(Source records)

● ● ● ● ●

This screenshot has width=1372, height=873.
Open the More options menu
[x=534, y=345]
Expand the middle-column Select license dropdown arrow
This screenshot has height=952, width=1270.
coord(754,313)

● ● ● ● ●

▶ _TASK INSTRUCTIONS_: Nothing in the records should differ from the original when you retype them.

▶ _WRITTEN RESPONSE_:
This screenshot has width=1372, height=873.
Open the More options menu
[x=534, y=345]
Expand the middle-column Select license dropdown arrow
This screenshot has height=952, width=1270.
coord(754,313)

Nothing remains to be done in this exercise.